▶ [WORK INSTRUCTION]
Report every line from the following entries that contains the string "named".

▶ [SUPPLIED MATERIAL]
· · ·

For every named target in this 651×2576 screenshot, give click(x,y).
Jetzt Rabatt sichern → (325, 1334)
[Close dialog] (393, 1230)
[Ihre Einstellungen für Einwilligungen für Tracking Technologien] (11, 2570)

· · ·

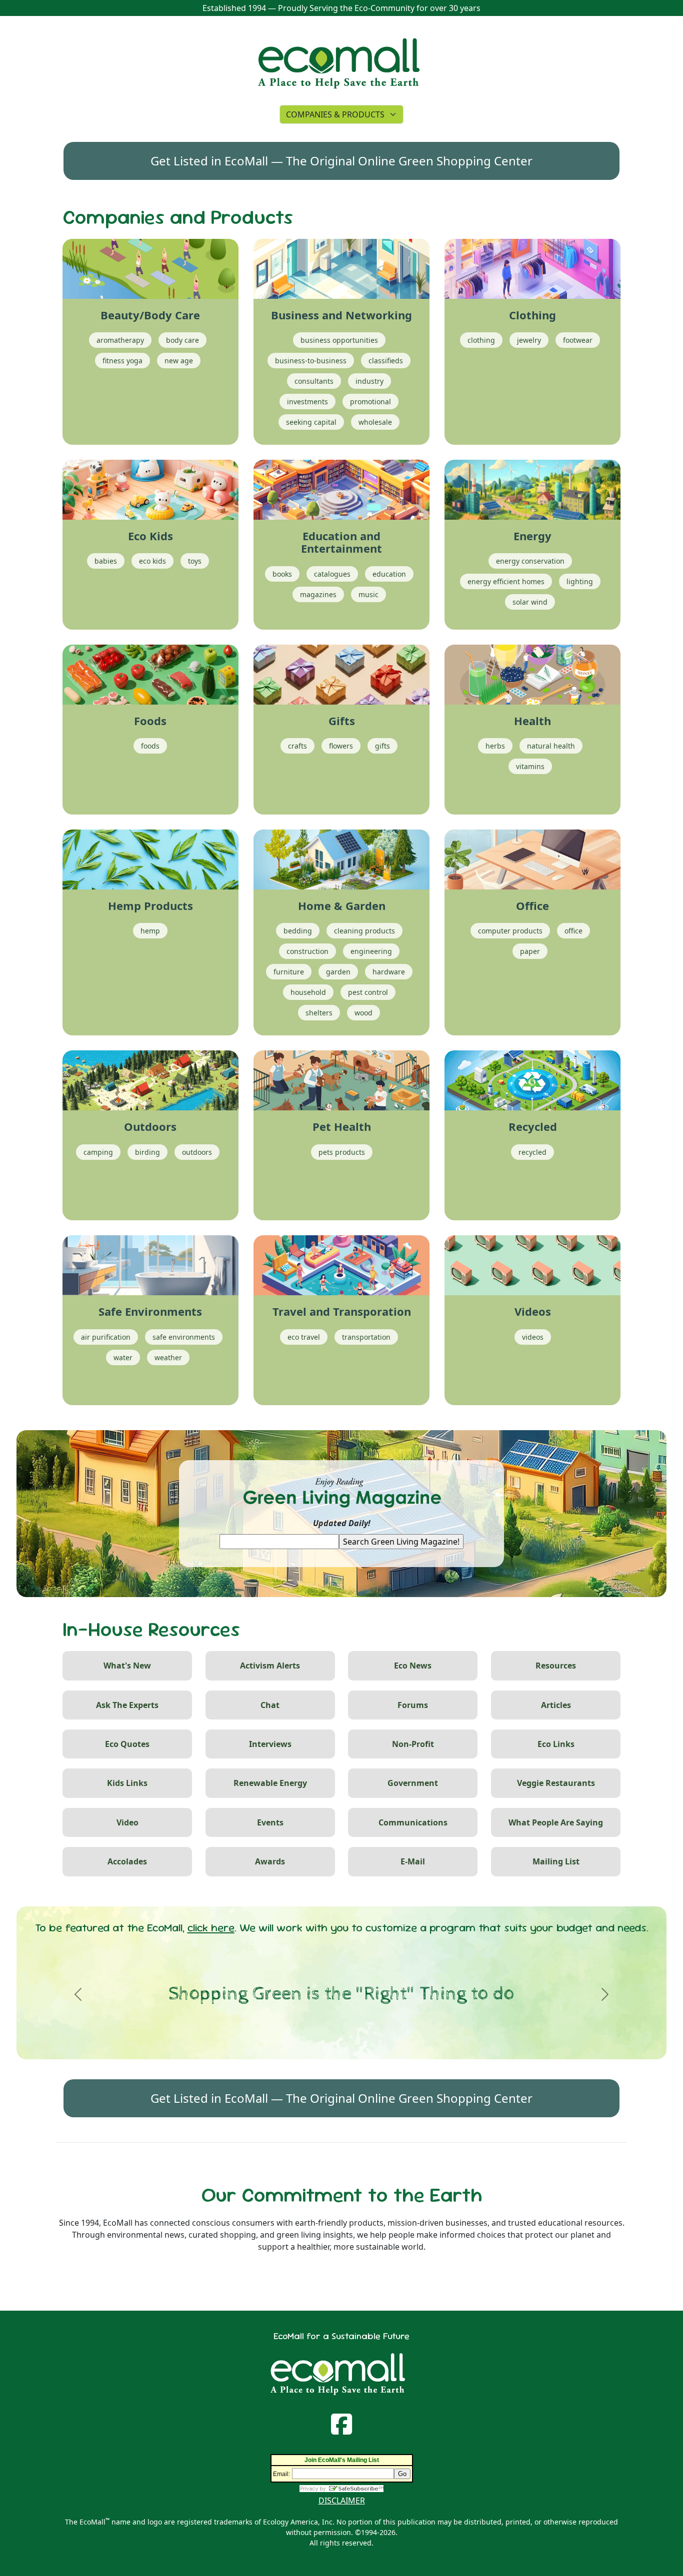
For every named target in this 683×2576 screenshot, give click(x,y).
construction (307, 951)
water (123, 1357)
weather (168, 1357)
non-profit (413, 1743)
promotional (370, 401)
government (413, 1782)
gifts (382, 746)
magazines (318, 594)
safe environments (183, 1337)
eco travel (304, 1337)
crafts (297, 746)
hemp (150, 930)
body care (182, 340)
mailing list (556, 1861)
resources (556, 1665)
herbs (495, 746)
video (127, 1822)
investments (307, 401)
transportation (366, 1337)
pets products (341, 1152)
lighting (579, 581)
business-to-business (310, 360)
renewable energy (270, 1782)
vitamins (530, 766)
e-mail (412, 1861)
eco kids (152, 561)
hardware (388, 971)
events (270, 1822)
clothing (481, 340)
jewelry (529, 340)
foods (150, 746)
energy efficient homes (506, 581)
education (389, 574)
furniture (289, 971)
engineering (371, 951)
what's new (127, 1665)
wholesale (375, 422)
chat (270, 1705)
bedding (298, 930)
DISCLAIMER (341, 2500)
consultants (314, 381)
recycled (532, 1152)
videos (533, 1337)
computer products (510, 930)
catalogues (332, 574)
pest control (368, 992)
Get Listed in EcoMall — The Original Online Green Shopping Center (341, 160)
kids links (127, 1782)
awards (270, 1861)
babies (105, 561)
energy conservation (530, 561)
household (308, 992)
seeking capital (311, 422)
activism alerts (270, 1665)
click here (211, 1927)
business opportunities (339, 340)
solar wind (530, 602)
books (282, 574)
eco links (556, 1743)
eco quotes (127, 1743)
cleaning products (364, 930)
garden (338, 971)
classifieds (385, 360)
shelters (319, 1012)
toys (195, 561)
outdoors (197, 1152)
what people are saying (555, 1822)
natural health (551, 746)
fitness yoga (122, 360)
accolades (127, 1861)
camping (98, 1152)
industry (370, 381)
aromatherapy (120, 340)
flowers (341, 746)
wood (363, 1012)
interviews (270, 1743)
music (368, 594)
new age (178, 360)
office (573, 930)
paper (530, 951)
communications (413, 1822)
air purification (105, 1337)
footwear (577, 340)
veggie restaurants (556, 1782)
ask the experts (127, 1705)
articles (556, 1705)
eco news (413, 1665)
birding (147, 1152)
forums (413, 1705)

· · ·

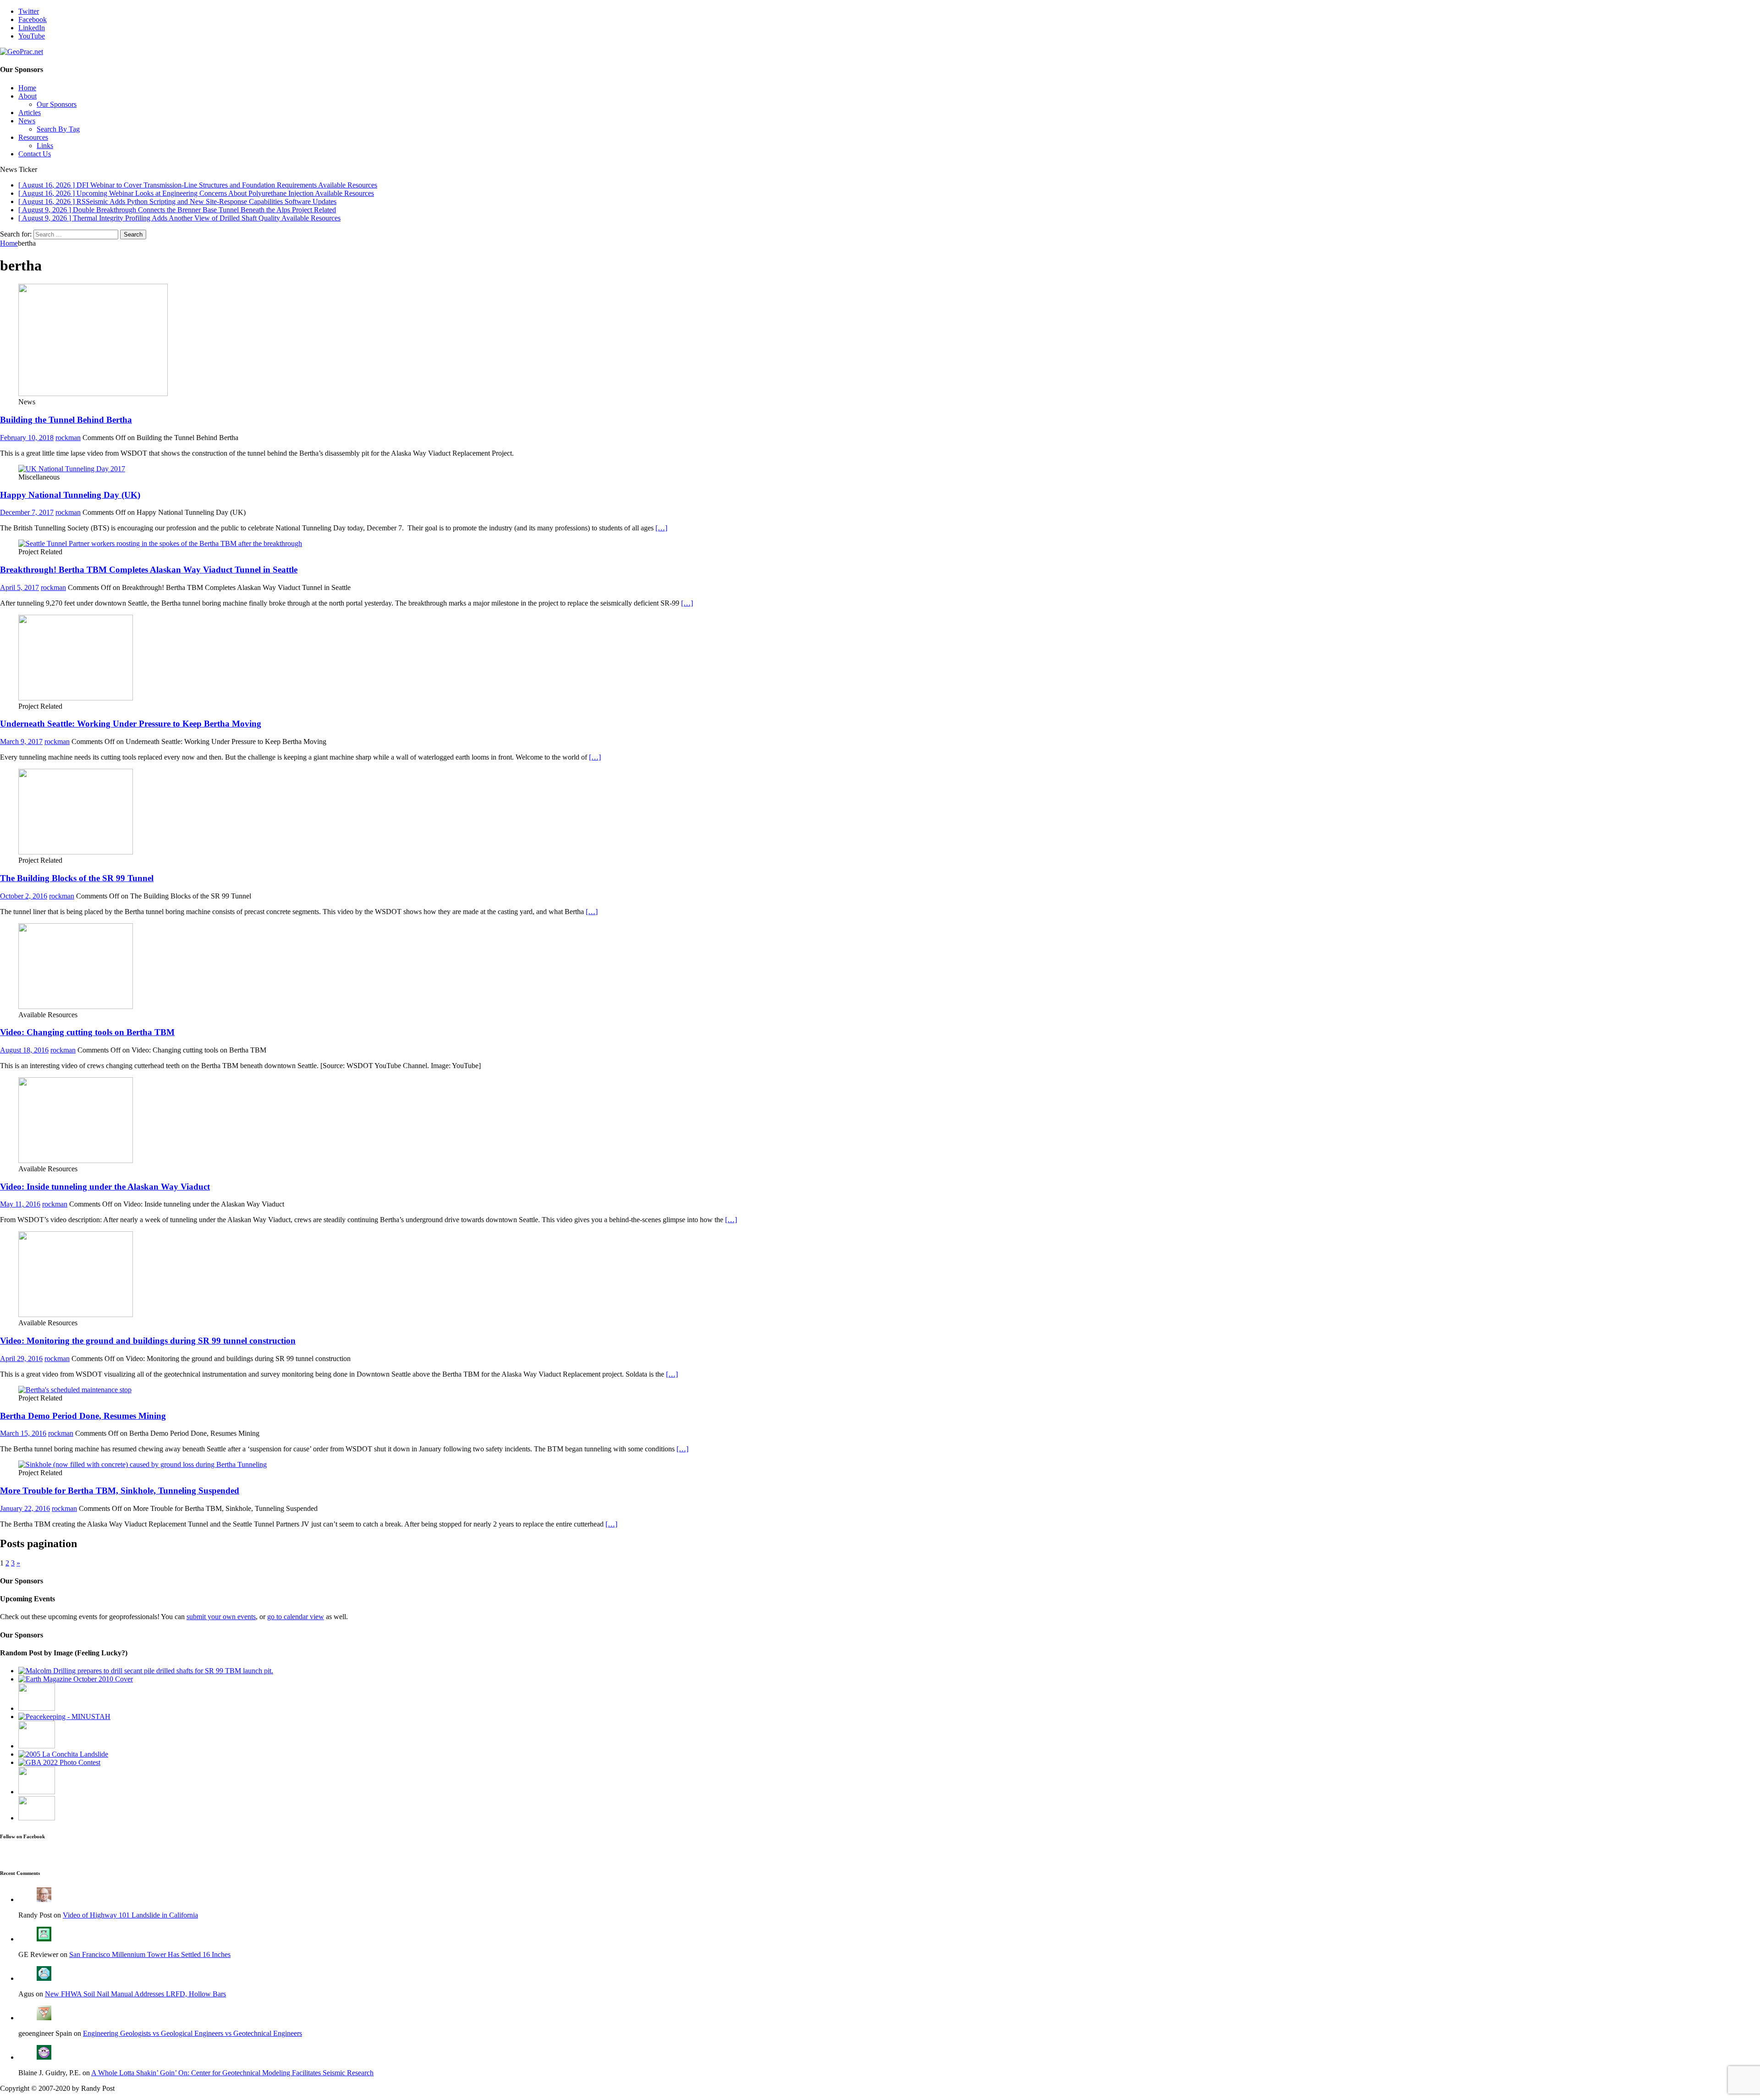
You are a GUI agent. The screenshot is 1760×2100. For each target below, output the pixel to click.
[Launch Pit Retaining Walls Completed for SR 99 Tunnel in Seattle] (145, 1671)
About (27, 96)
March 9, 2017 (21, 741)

· · ·

▶ [EXPECTED ANSWER]
For every named target in this 651×2576 screenshot, give click(x,y).
For every named target in this 683×2576 screenshot, give click(x,y).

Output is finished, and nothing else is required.